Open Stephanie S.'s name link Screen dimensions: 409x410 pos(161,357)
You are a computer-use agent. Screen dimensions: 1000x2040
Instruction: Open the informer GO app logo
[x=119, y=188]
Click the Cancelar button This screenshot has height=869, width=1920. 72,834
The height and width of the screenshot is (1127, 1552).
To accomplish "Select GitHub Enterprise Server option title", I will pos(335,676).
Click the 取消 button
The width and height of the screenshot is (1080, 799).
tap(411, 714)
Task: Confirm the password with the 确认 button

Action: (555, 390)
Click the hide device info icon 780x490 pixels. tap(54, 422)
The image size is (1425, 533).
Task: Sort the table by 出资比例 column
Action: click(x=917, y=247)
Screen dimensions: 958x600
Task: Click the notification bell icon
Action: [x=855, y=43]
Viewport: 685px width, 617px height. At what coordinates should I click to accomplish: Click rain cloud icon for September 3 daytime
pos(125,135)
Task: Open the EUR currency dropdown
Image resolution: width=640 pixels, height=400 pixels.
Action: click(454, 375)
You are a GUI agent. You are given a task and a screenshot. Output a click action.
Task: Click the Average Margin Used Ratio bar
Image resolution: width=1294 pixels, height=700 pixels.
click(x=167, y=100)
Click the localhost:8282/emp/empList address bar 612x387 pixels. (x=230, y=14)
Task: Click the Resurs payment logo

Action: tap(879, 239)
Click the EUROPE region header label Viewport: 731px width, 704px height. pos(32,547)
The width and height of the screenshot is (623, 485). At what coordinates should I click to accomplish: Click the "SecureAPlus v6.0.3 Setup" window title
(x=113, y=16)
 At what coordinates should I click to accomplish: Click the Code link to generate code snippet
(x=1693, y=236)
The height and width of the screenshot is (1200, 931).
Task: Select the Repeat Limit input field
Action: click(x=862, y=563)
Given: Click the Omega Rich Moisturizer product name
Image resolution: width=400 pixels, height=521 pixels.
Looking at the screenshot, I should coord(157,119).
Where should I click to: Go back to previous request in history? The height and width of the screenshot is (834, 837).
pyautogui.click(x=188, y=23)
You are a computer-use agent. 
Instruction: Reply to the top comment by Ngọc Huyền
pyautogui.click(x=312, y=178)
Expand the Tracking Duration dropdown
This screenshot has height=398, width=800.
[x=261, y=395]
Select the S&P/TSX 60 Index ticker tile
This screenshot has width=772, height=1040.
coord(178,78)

§ **GOAL OF THE EXERCISE**
Reproduce all the items above, with every "Image resolution" changed to "Screenshot size" and nothing else altered.

§ **RESPONSE TO THE TASK**
Open Stephanie S.'s name link Screen dimensions: 409x410 pos(161,357)
You are a computer-use agent. Screen dimensions: 1000x2040
Instruction: Open the informer GO app logo
[x=119, y=188]
Click the Cancelar button This screenshot has height=869, width=1920. 72,834
The height and width of the screenshot is (1127, 1552).
To accomplish "Select GitHub Enterprise Server option title", I will pos(335,676).
Click the 取消 button
The width and height of the screenshot is (1080, 799).
tap(411, 714)
Task: Confirm the password with the 确认 button

Action: (555, 390)
Click the hide device info icon 780x490 pixels. tap(54, 422)
The image size is (1425, 533).
Task: Sort the table by 出资比例 column
Action: click(x=917, y=247)
Screen dimensions: 958x600
Task: Click the notification bell icon
Action: [x=855, y=43]
Viewport: 685px width, 617px height. At what coordinates should I click to accomplish: Click rain cloud icon for September 3 daytime
pos(125,135)
Task: Open the EUR currency dropdown
Screenshot size: width=640 pixels, height=400 pixels.
Action: click(454, 375)
You are a GUI agent. You are given a task and a screenshot. Output a click action.
Task: Click the Average Margin Used Ratio bar
Screenshot size: width=1294 pixels, height=700 pixels.
click(x=167, y=100)
Click the localhost:8282/emp/empList address bar 612x387 pixels. (x=230, y=14)
Task: Click the Resurs payment logo

Action: tap(879, 239)
Click the EUROPE region header label Viewport: 731px width, 704px height. pos(32,547)
The width and height of the screenshot is (623, 485). At what coordinates should I click to accomplish: Click the "SecureAPlus v6.0.3 Setup" window title
(x=113, y=16)
 At what coordinates should I click to accomplish: Click the Code link to generate code snippet
(x=1693, y=236)
The height and width of the screenshot is (1200, 931).
Task: Select the Repeat Limit input field
Action: click(x=862, y=563)
Given: Click the Omega Rich Moisturizer product name
Screenshot size: width=400 pixels, height=521 pixels.
Looking at the screenshot, I should coord(157,119).
Where should I click to: Go back to previous request in history? The height and width of the screenshot is (834, 837).
pyautogui.click(x=188, y=23)
You are a computer-use agent. 
Instruction: Reply to the top comment by Ngọc Huyền
pyautogui.click(x=312, y=178)
Expand the Tracking Duration dropdown
This screenshot has height=398, width=800.
[x=261, y=395]
Select the S&P/TSX 60 Index ticker tile
This screenshot has width=772, height=1040.
coord(178,78)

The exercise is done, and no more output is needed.